The Royal Horticultural Society (RHS) suggests children perform better at school if they’re involved with gardening, and many will develop a greater interest in healthy eating if they get to grow their own veg.
The society has also found through its partnership with schools (via the RHS Campaign for School Gardening and the RHS School Gardeners of the Year competition) that children who get digging and watering build life skills such as confidence, teamwork and communication.
Caroline Levitt, who founded the Diggers Forest School and Nursery near Midhurst, West Sussex, believes the benefits of outdoor work even for the smallest children are huge. She says: “Children can learn so much and have fun, too”.
“Gardening involves lots of different activities, such as design of the garden and choice of what to plant, and it can be a good team or friendship building exercise, as they take turns to water plants and share the weeding. This is also a good way to learn responsibility.
“Gardening can also be a fantastic sensory experiment, handling dry earth or gloopy mud and even worms! It is a great way for children to naturally learn patience while they watch their produce grow.”
Ms Levitt adds that gardening is useful for stimulating creativity. “We get them thinking about the design of the layout and in terms of how seeds are planted – for example, neatly in rows or thrown into a pot.
“We plant flowers in addition to veg and discuss colours, and the height plants will grow to, plus point out the different smells of herbs.”

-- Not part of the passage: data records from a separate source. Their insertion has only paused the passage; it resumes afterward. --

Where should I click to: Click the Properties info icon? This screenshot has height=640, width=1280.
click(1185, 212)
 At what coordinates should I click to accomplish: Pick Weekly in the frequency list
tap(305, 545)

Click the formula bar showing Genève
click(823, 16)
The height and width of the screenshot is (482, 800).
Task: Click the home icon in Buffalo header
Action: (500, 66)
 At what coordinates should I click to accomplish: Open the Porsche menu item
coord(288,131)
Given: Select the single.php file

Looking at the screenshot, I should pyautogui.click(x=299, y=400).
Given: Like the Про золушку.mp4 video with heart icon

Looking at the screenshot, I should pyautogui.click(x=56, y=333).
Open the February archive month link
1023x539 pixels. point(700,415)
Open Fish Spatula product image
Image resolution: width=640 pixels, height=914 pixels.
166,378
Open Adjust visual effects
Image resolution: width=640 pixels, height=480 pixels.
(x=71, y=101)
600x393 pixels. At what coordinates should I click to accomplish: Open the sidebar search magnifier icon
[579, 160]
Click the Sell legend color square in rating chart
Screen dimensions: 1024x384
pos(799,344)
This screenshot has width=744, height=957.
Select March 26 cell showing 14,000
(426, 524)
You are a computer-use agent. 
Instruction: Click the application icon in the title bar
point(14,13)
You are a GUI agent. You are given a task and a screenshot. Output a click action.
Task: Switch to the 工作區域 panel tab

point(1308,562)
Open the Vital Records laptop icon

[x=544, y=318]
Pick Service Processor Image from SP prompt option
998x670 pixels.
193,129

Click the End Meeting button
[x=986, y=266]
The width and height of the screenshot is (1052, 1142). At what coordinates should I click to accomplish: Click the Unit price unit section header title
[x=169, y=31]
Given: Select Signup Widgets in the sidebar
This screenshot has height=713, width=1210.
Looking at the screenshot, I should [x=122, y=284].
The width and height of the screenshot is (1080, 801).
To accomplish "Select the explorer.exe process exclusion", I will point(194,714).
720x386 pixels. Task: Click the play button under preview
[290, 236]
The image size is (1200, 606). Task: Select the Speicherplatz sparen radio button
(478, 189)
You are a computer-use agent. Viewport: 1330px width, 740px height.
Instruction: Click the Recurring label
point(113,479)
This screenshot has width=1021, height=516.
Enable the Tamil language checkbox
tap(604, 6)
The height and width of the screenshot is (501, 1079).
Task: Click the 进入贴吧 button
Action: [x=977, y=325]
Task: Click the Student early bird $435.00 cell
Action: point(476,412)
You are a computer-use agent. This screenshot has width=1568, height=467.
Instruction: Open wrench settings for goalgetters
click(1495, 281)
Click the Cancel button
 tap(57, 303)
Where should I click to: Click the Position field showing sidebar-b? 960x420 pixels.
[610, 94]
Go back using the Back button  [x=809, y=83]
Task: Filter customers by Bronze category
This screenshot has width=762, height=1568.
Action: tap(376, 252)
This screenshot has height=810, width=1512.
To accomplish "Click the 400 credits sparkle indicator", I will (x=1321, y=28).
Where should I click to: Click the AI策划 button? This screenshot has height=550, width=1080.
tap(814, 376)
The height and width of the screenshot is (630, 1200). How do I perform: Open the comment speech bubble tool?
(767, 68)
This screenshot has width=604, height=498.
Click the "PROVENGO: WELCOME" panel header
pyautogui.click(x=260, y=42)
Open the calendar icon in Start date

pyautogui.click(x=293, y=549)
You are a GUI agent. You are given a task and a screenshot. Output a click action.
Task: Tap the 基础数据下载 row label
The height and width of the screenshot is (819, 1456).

Gardening for children is also closely linked to feelings of well-being. The healthcare think tank The King’s Fund produced the report Gardening and Health in 2016, which found that most qualitative studies in this area reported positive well-being effects on children, including in terms of personal achievement, pride and empowerment through growing food and being involved in gardening.
For children with learning or behavioural difficulties, fulfilling non-academic tasks and roles seemed to be particular sources of achievement and worth. They also found gardens to be “peaceful places” conducive to meditation.
“At Diggers,” says Ms Levitt, “our own experiences have shown that children leave our sessions calm, happy and enlightened with renewed energy – as though they have been recharged, but not in a hyperactive way.
“These children would have started the session lethargic, grumpy and generally in a lacklustre mood, especially if the weather has prohibited them from getting outside to play during the school day.”
She believes one of the most important factors is the sense of knowledge passing down from generation to generation. She says: “It can sow a seed of inspiration within these children that one day will develop into a need to immerse themselves in nature just as our ancestors did through the centuries – giving the children the inner strength to cope with whatever life throws at them.”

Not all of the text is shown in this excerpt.